Both queries below calculate the average duration (in seconds) of one-way bike trips in the city of San Francisco.

In [None]:
more_data_query = """
                  SELECT MIN(start_station_name) AS start_station_name,
                      MIN(end_station_name) AS end_station_name,
                      AVG(duration_sec) AS avg_duration_sec
                  FROM `bigquery-public-data.san_francisco.bikeshare_trips`
                  WHERE start_station_id != end_station_id 
                  GROUP BY start_station_id, end_station_id
                  LIMIT 10
                  """
show_amount_of_data_scanned(more_data_query)

less_data_query = """
                  SELECT start_station_name,
                      end_station_name,
                      AVG(duration_sec) AS avg_duration_sec                  
                  FROM `bigquery-public-data.san_francisco.bikeshare_trips`
                  WHERE start_station_name != end_station_name
                  GROUP BY start_station_name, end_station_name
                  LIMIT 10
                  """
show_amount_of_data_scanned(less_data_query)

Output: 

Data processed: 0.076 GB

Data processed: 0.06 GB

Since there is a 1:1 relationship between the station ID and the station name, we don't need to use the start_station_id and end_station_id columns in the query. By using only the columns with the station IDs, we scan less data.

#### 3) Avoid N:N JOINs.
Most of the JOINs that you have executed in this course have been **1:1 JOINs**. In this case, each row in each table has at most one match in the other table.

Another type of JOIN is an **N:1 JOIN**. Here, each row in one table matches potentially many rows in the other table.

Finally, an **N:N JOIN** is one where a group of rows in one table can match a group of rows in the other table. Note that in general, all other things equal, this type of JOIN produces a table with many more rows than either of the two (original) tables that are being JOINed.
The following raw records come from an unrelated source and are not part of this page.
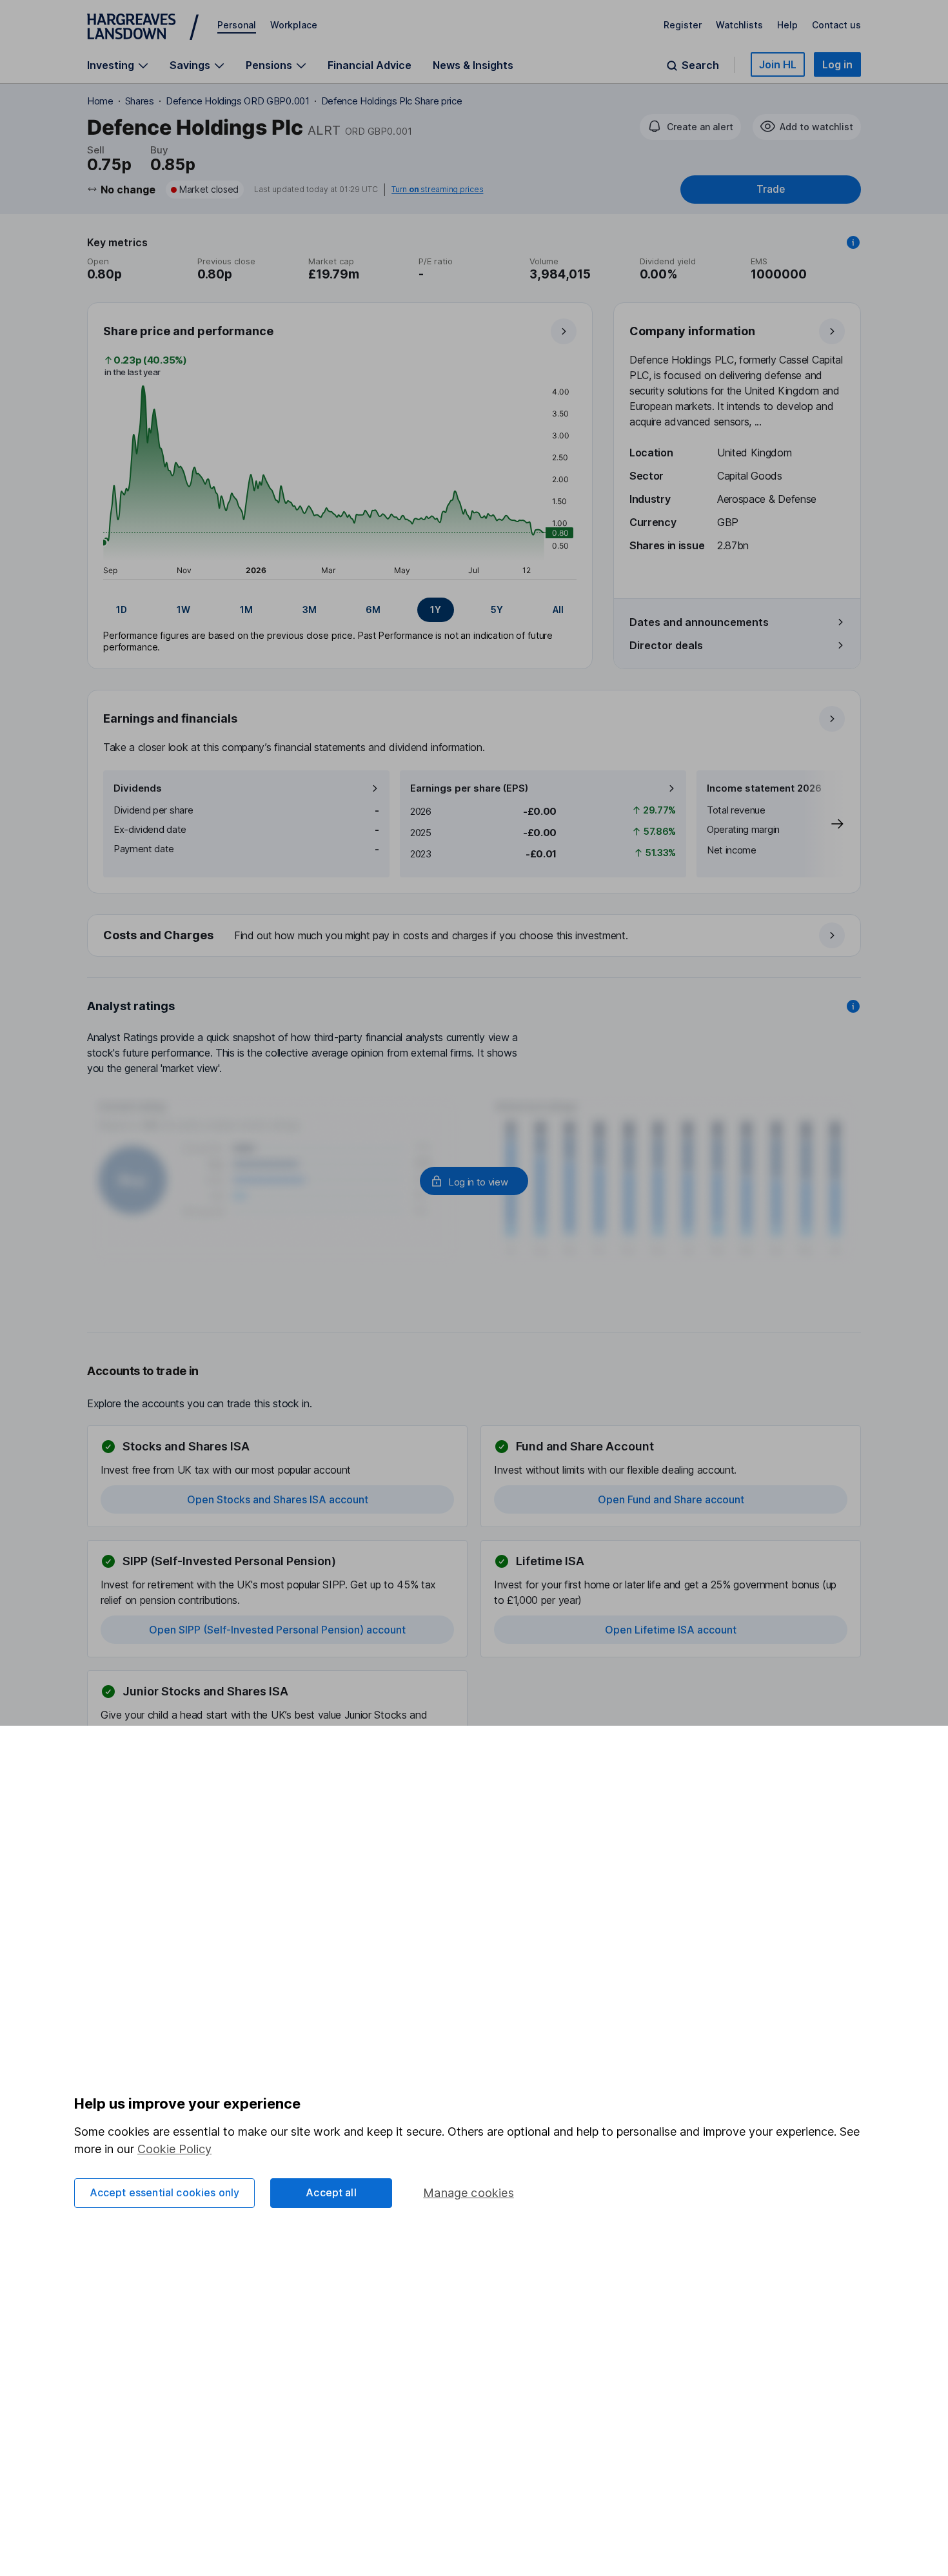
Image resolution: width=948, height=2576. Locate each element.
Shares (139, 101)
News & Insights (473, 65)
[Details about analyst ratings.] (853, 1006)
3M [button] (309, 609)
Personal (236, 24)
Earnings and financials (170, 718)
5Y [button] (497, 609)
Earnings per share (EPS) (469, 788)
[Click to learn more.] (853, 242)
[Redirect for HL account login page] (474, 1181)
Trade (770, 189)
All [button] (558, 609)
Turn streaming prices (437, 189)
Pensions (269, 65)
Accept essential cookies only (165, 2192)
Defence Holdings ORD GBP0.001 (238, 101)
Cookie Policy (174, 2149)
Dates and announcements (699, 622)
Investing (110, 65)
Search (700, 65)
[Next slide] (824, 823)
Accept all (331, 2192)
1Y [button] (435, 609)
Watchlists (739, 24)
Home (100, 101)
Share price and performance (188, 331)
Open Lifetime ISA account (670, 1629)
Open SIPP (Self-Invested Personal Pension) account (277, 1629)
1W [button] (183, 609)
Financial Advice (369, 65)
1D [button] (121, 609)
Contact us (836, 24)
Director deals (666, 645)
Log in (837, 64)
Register (683, 24)
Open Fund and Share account (671, 1499)
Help (787, 24)
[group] (340, 610)
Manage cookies (468, 2193)
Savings (190, 65)
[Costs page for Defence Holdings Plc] (474, 936)
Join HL (777, 64)
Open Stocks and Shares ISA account (277, 1499)
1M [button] (246, 609)
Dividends (138, 788)
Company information (692, 331)
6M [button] (373, 609)
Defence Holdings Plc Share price (391, 101)
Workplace (293, 24)
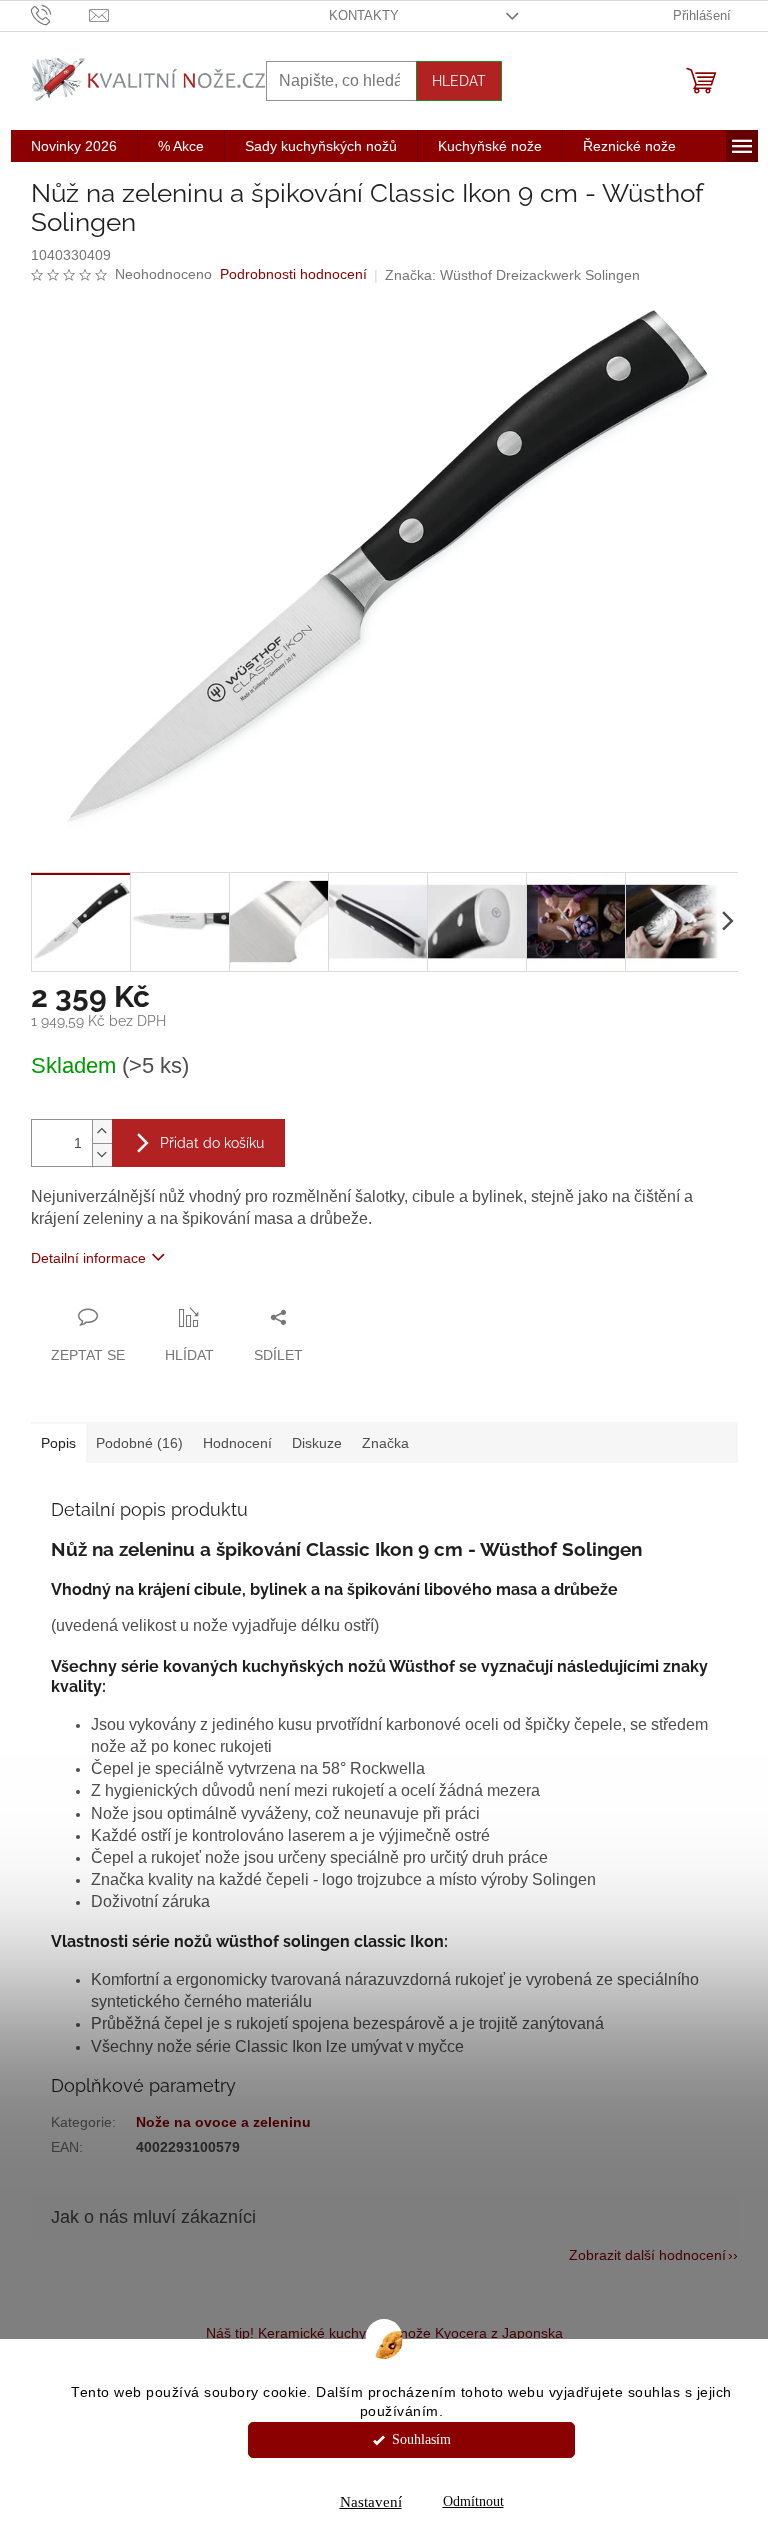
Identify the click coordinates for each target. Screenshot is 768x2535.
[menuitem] (74, 146)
Now we'll work with an example from a real dataset. Both examples below count the number of distinct committers and the number of files in several GitHub repositories.

In [11]:
big_join_query = """
                 SELECT repo,
                     COUNT(DISTINCT c.committer.name) as num_committers,
                     COUNT(DISTINCT f.id) AS num_files
                 FROM `bigquery-public-data.github_repos.commits` AS c,
                     UNNEST(c.repo_name) AS repo
                 INNER JOIN `bigquery-public-data.github_repos.files` AS f
                     ON f.repo_name = repo
                 WHERE f.repo_name IN ( 'tensorflow/tensorflow', 'facebook/react', 'twbs/bootstrap', 'apple/swift', 'Microsoft/vscode', 'torvalds/linux')
                 GROUP BY repo
                 ORDER BY repo
                 """
##show_time_to_run(big_join_query)

small_join_query = """
                   WITH commits AS
                   (
                   SELECT COUNT(DISTINCT committer.name) AS num_committers, repo
                   FROM `bigquery-public-data.github_repos.commits`,
                       UNNEST(repo_name) as repo
                   WHERE repo IN ( 'tensorflow/tensorflow', 'facebook/react', 'twbs/bootstrap', 'apple/swift', 'Microsoft/vscode', 'torvalds/linux')
                   GROUP BY repo
                   ),
                   files AS 
                   (
                   SELECT COUNT(DISTINCT id) AS num_files, repo_name as repo
                   FROM `bigquery-public-data.github_repos.files`
                   WHERE repo_name IN ( 'tensorflow/tensorflow', 'facebook/react', 'twbs/bootstrap', 'apple/swift', 'Microsoft/vscode', 'torvalds/linux')
                   GROUP BY repo
                   )
                   SELECT commits.repo, commits.num_committers, files.num_files
                   FROM commits 
                   INNER JOIN files
                       ON commits.repo = files.repo
                   ORDER BY repo
                   """

## show_time_to_run(small_join_query)

Output:

Time to run: 13.028 seconds

Time to run: 4.413 seconds

The first query has a large N:N JOIN. By rewriting the query to decrease the size of the JOIN, we see it runs much faster.